Activity:
Report all lines of the data below that hold the word "computer".

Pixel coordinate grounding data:
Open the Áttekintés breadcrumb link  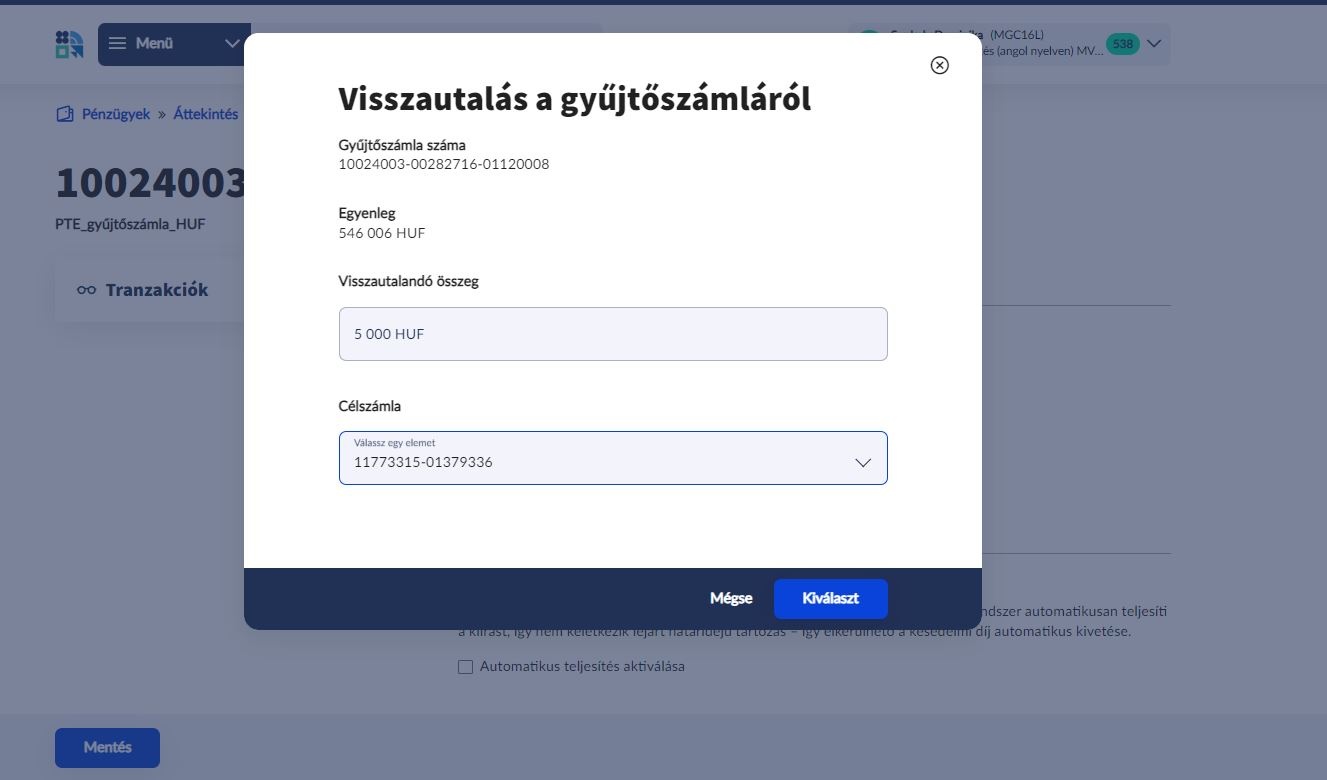click(x=205, y=113)
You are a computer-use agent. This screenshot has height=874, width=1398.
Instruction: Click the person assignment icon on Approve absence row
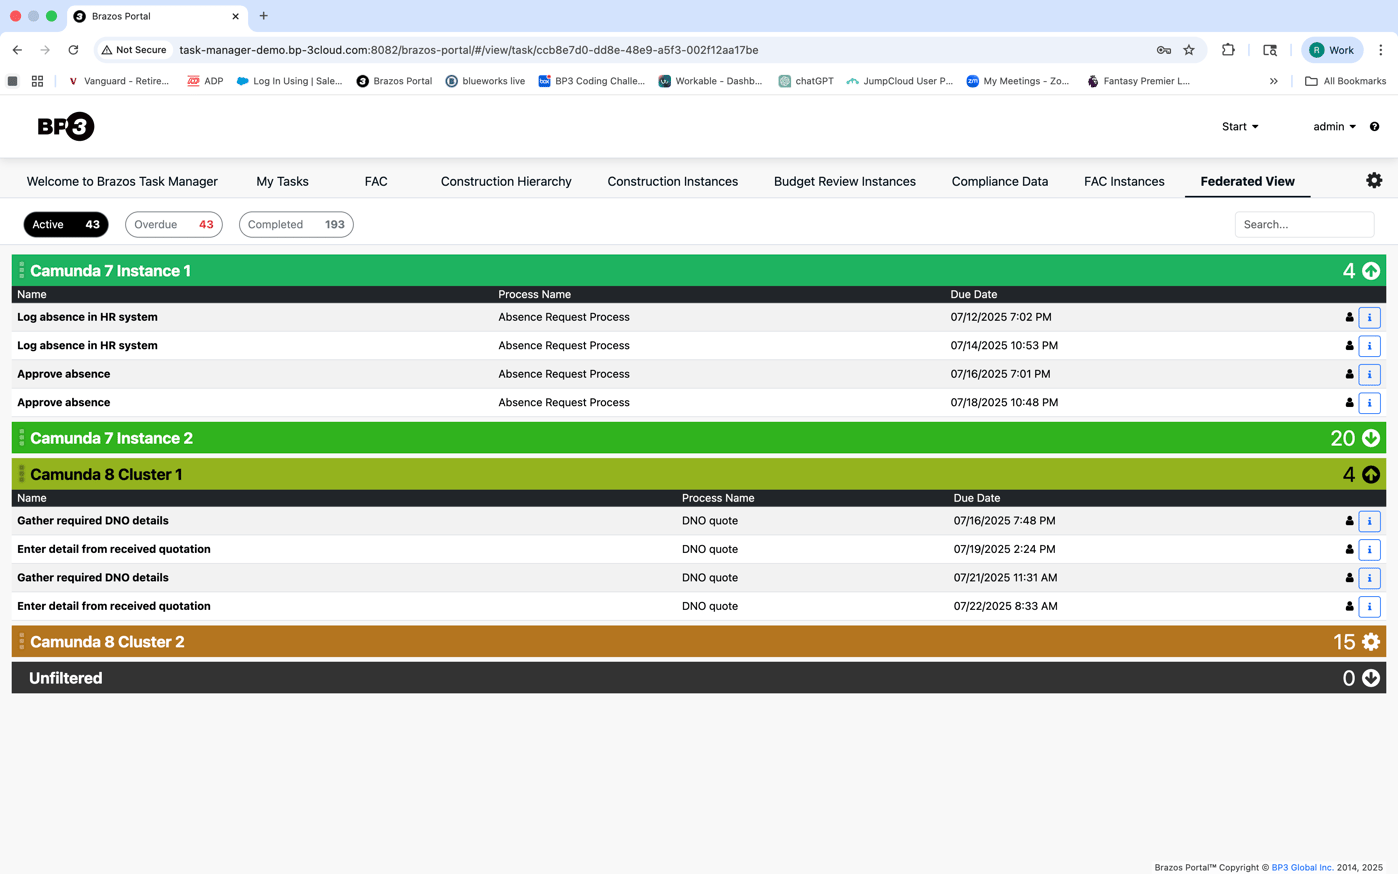click(1349, 374)
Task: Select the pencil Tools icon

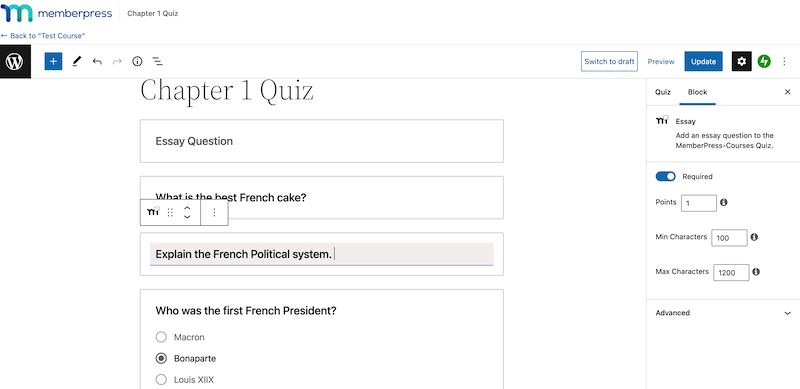Action: pos(77,61)
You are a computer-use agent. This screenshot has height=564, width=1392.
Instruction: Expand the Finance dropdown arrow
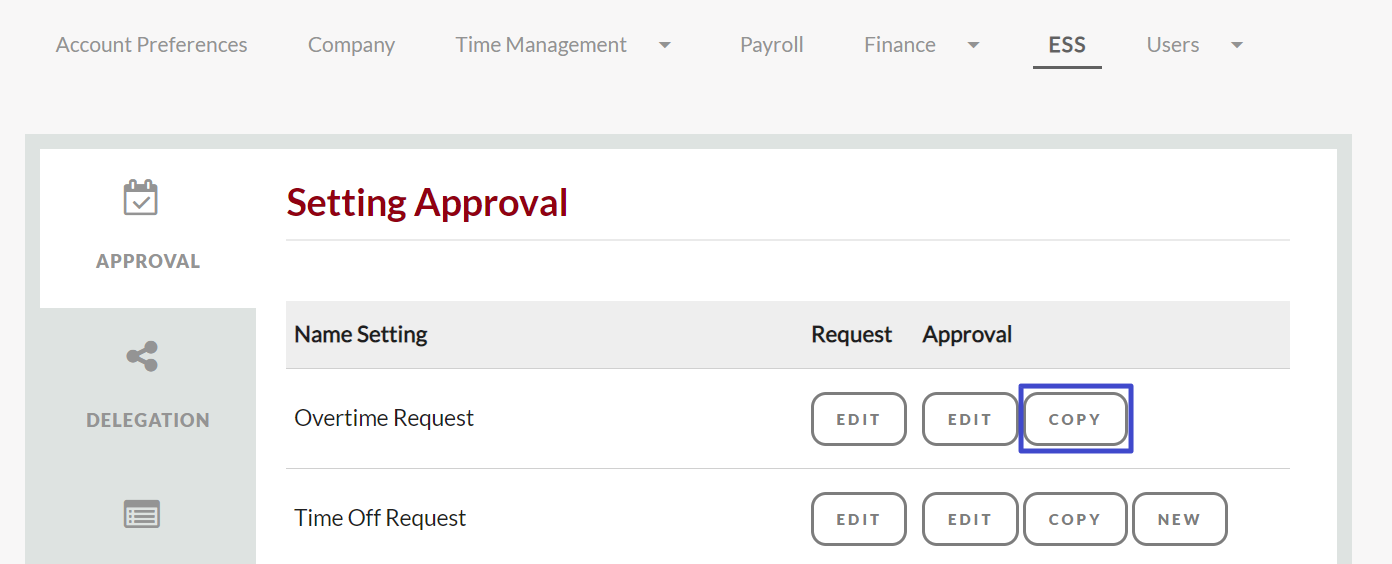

Output:
You are a computer-use agent. This screenshot has height=874, width=1398.
You are a computer-use agent. This screenshot has height=564, width=1392.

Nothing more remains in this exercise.